DIRECTIONS - Copy every line of the material below word for word, leaving out the pictures.

[Stored entries]

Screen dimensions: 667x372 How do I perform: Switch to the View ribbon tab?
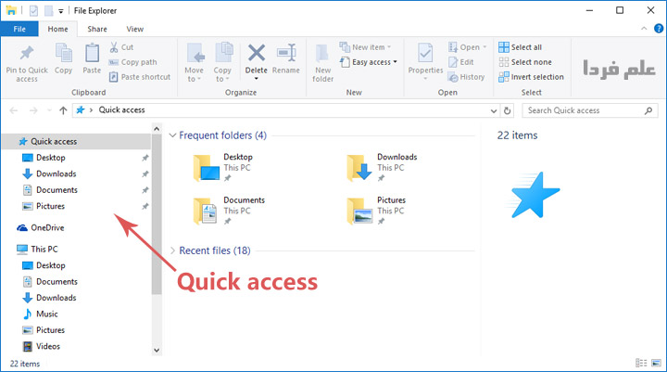(135, 29)
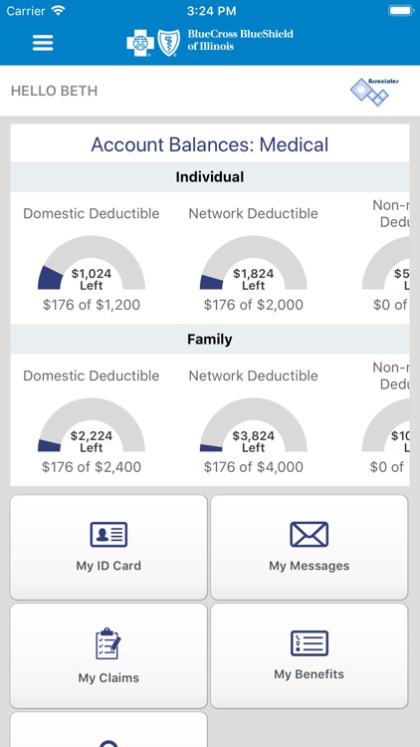
Task: Tap the My Messages button label
Action: [310, 566]
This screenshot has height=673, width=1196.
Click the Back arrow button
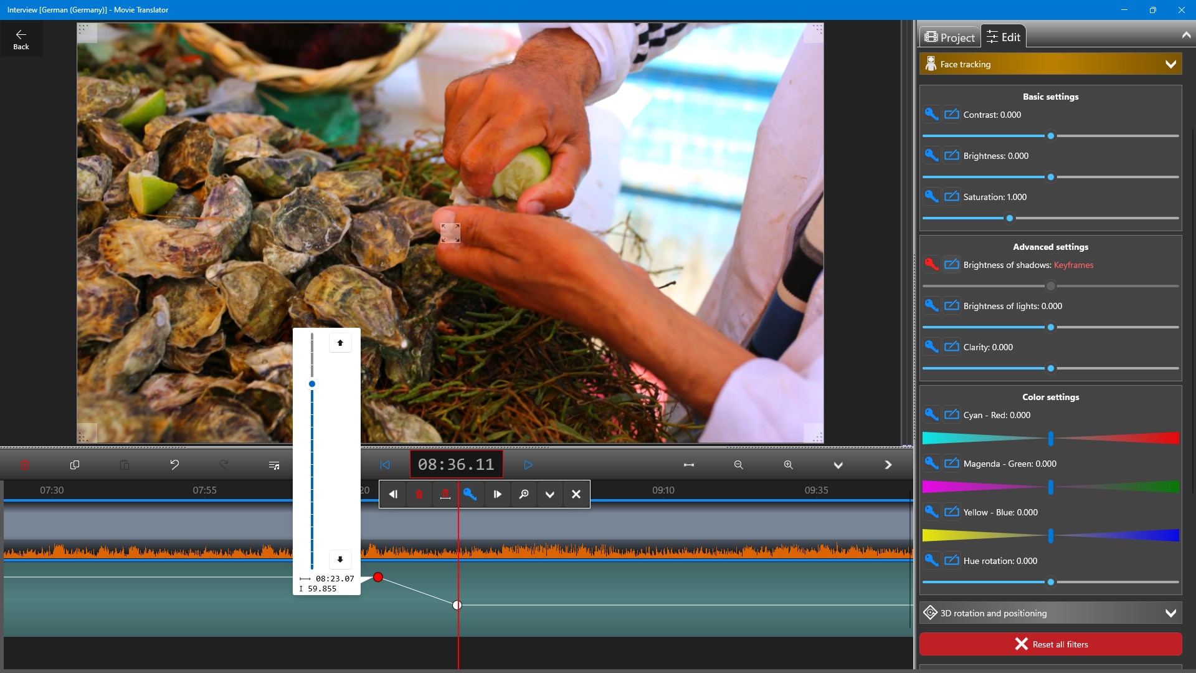coord(21,39)
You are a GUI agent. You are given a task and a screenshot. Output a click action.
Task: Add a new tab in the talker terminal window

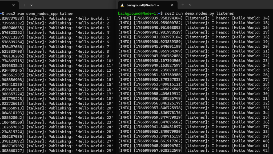[24, 5]
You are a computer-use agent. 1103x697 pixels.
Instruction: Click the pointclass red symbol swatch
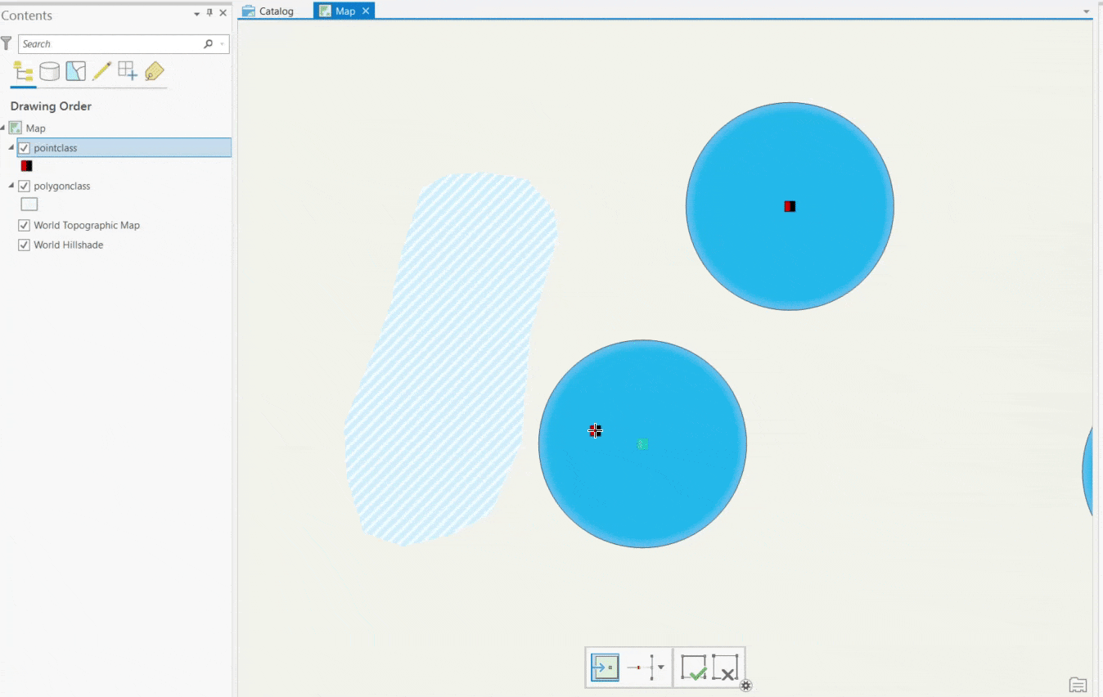(x=26, y=165)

THE OUTPUT -
Screen dimensions: 667x372 How do I perform: Switch to the View ribbon tab?
(135, 29)
Task: Tap the My Messages button label
Action: [310, 566]
This screenshot has height=673, width=1196.
Click the Back arrow button
coord(21,39)
You are a GUI agent. You are given a task and a screenshot. Output a click action.
Task: Add a new tab in the talker terminal window

[24, 5]
You are a computer-use agent. 1103x697 pixels.
Instruction: Click the pointclass red symbol swatch
(x=26, y=165)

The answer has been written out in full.